* [TRAVAIL DEMANDÉ]: Présentez toutes les lignes ci-dessous dans un tableau Markdown à deux colonnes, « N° » pour le numéro de chaque ligne et « Texte de la ligne » pour son texte. Omettez les lignes vides et laissez les images de côté.

* [DONNÉES]:
======

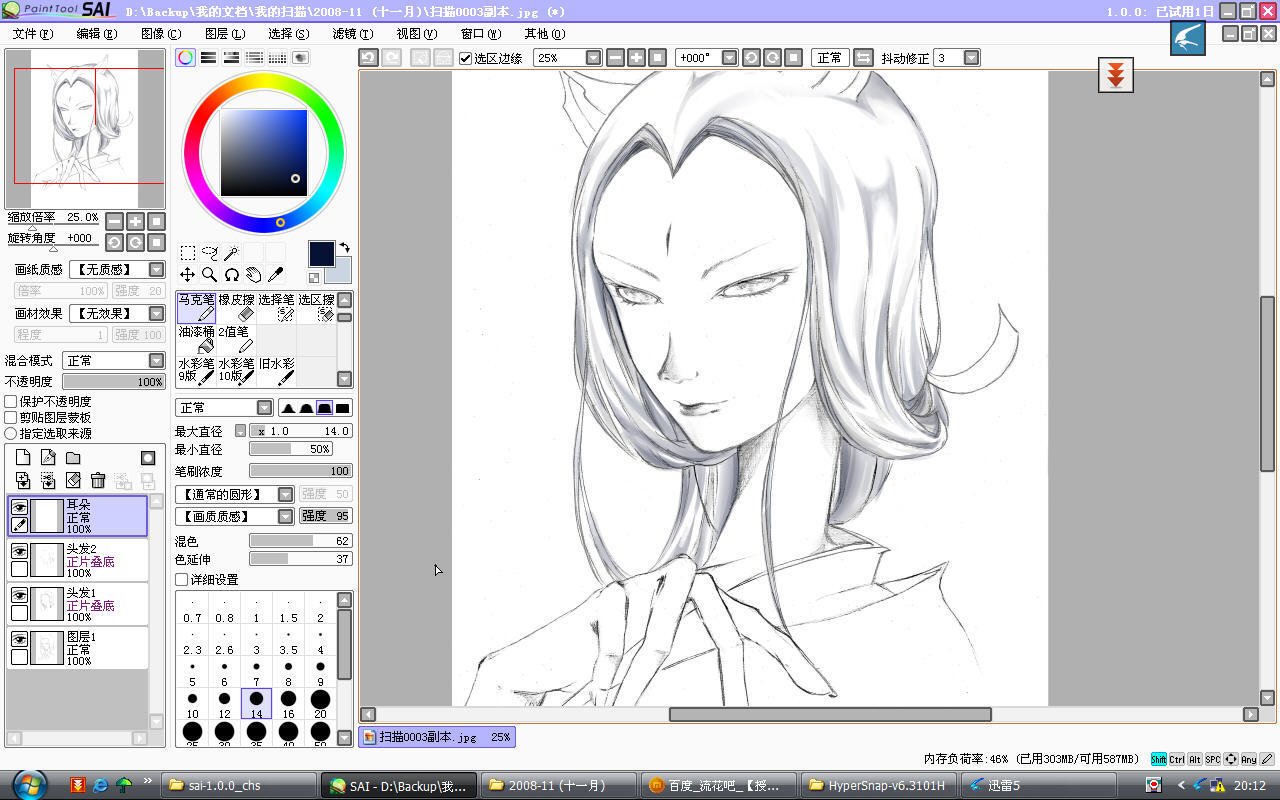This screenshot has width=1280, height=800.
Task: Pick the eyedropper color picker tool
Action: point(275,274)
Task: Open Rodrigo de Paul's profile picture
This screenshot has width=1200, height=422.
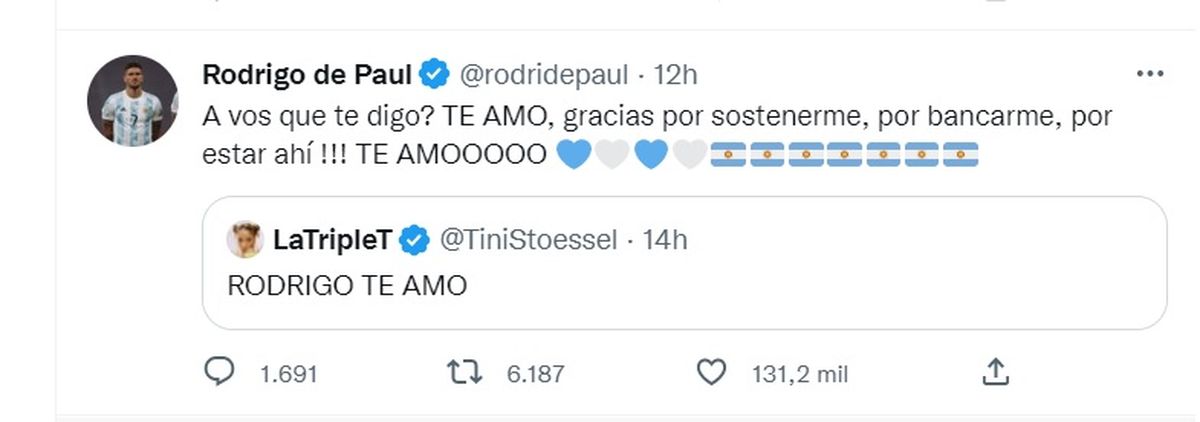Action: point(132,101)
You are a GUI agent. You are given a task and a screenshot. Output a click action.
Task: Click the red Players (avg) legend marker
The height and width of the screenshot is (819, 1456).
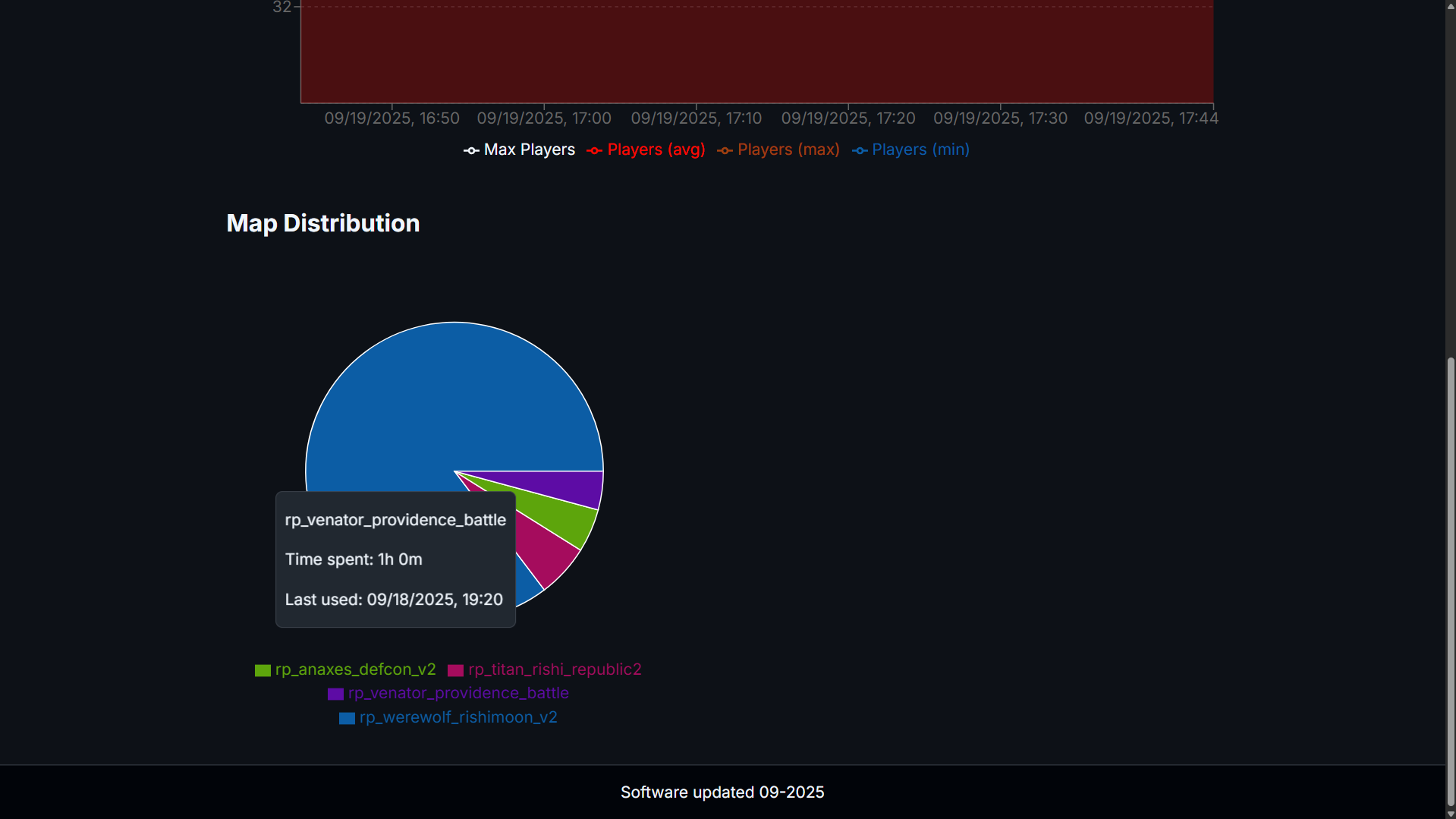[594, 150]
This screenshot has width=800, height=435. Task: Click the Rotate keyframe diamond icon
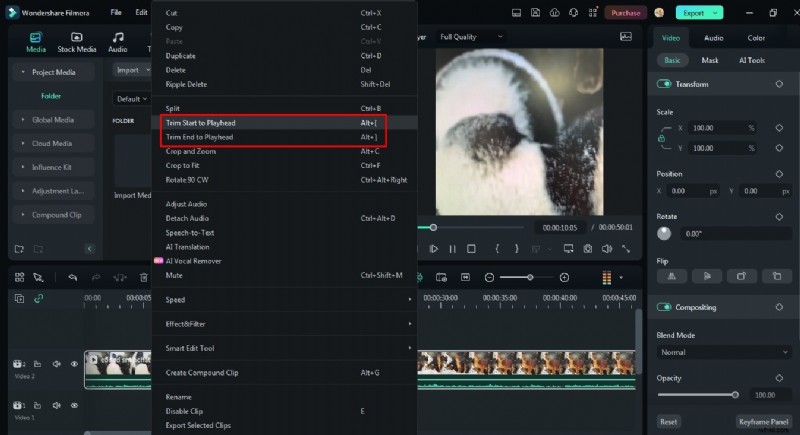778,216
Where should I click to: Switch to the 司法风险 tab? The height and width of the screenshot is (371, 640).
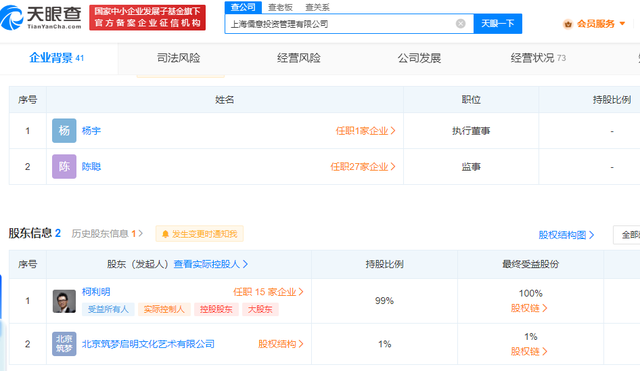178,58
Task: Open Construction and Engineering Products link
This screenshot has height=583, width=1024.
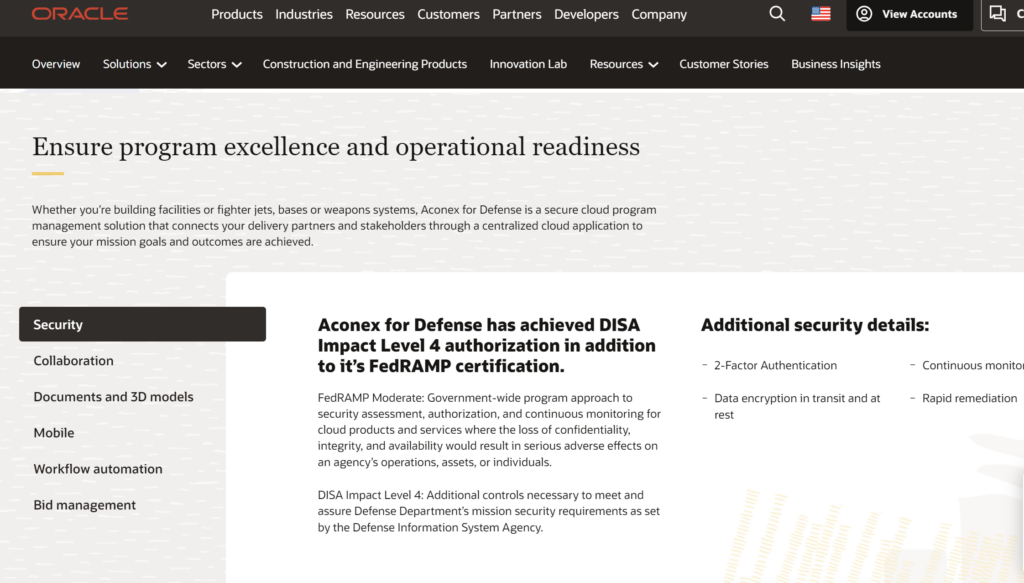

======

* [CORRIGÉ]:
| N° | Texte de la ligne |
|---|---|
| 1 | This screenshot has width=1280, height=800. |
| 2 | Task: Pick the eyedropper color picker tool |
| 3 | Action: point(275,274) |
| 4 | Task: Open Rodrigo de Paul's profile picture |
| 5 | This screenshot has width=1200, height=422. |
| 6 | Action: point(132,101) |
| 7 | You are a GUI agent. You are given a task and a screenshot. Output a click action. |
| 8 | Task: Click the red Players (avg) legend marker |
| 9 | The height and width of the screenshot is (819, 1456). |
| 10 | [594, 150] |
| 11 | This screenshot has width=800, height=435. Task: Click the Rotate keyframe diamond icon |
| 12 | 778,216 |
| 13 | Where should I click to: Switch to the 司法风险 tab? The height and width of the screenshot is (371, 640). |
| 14 | 178,58 |
| 15 | Task: Open Construction and Engineering Products link |
| 16 | This screenshot has height=583, width=1024. |